Sheet Pan Salmon with Buttered Leeks and Peas
Serves 4
This is an easy weeknight meal. It makes the most of fresh wild salmon by keeping the preparation simple so the fish remains at its best and really shines through.
Ingredients
- 2 leeks (white and light green parts only, split lengthwise, cut into 1/2-inch pieces (See Cook's Tip))
- 4 cloves garlic (smashed)
- 6 tablespoons unsalted butter (cut into 12 pieces)
- Kosher salt (to taste)
- Pepper (to taste)
- 1 1/2 pounds salmon (cut into 4 pieces, pin bones removed)
- 12 ounces frozen peas
- 1 cup vegetable stock
SAUCE INGREDIENTS
- 1 lemon (zested and juiced)
- 2 cloves garlic (minced)
- 1 bunch flat-leaf parsley (leaves picked and chopped)
- 4 tablespoons capers (rinsed and chopped)
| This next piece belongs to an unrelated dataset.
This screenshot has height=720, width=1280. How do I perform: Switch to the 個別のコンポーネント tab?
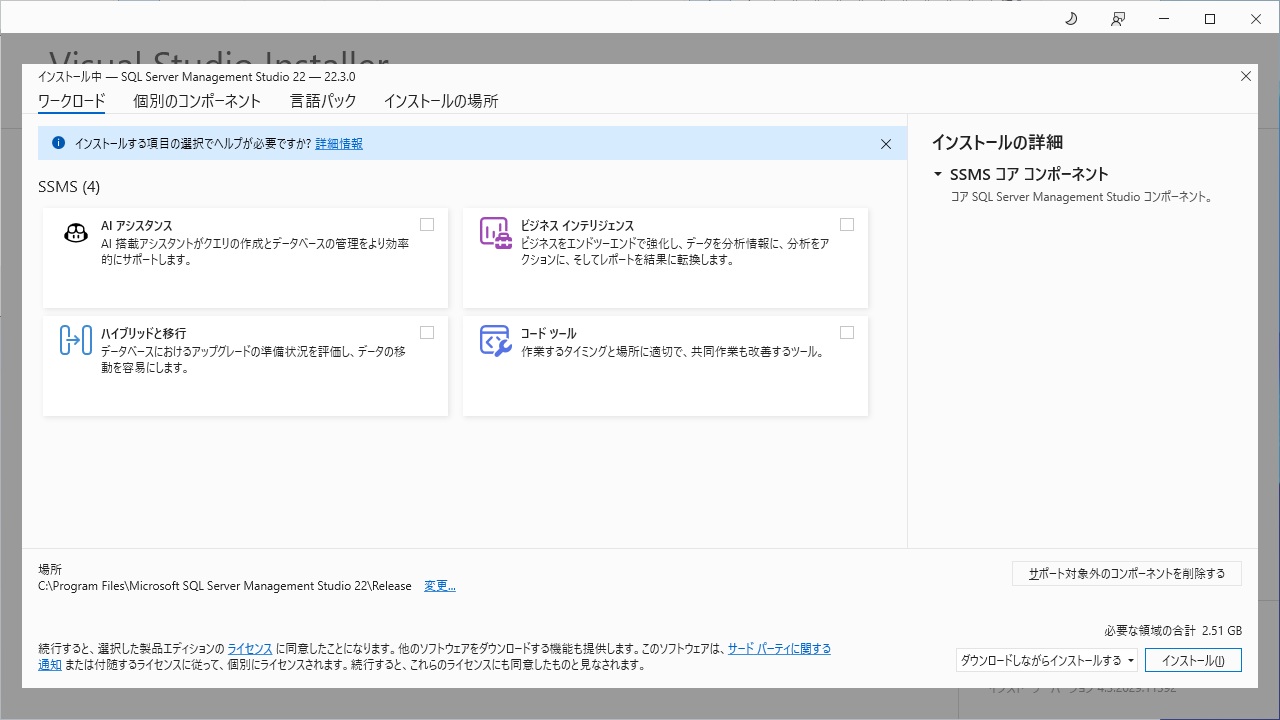point(197,101)
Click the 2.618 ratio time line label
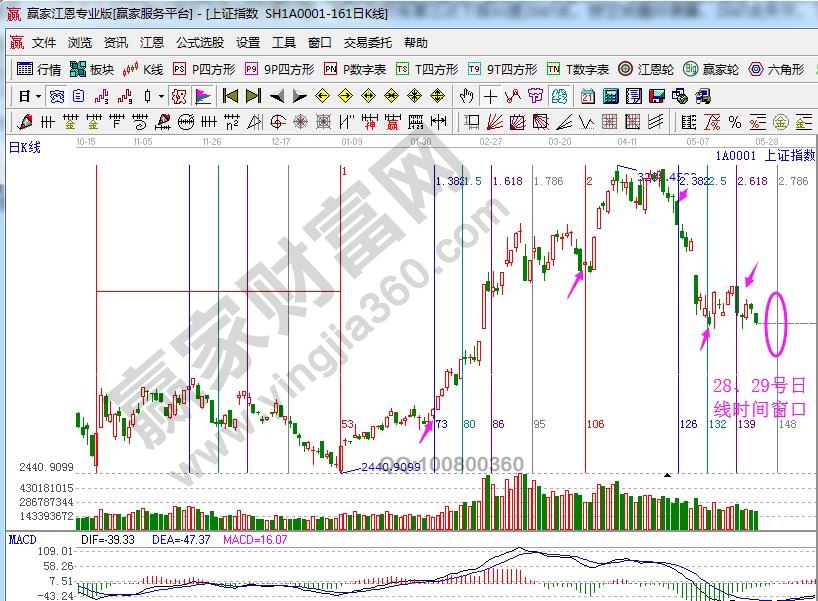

- 1/2 cup extra virgin olive oil
- Kosher salt (to taste)
- Pepper (to taste)
Directions
- Preheat oven to 425°F.
- Place leeks and smashed garlic cloves on rimmed sheet pan. Dot with butter and season lightly with salt and pepper. Bake 10 minutes until butter has melted and leeks begin to soften.
- While leeks are baking, season salmon pieces with salt and pepper.
- Remove pan from oven and add peas. Stir to coat everything with melted butter. Nestle salmon pieces, skin-side down, among veggies.
- Pour stock over everything and carefully transfer pan back to oven.
- Bake 8 to 12 minutes or until salmon has cooked to desired temperature. An internal temperature of 125°F is perfect for medium-rare salmon. (see cook's tip)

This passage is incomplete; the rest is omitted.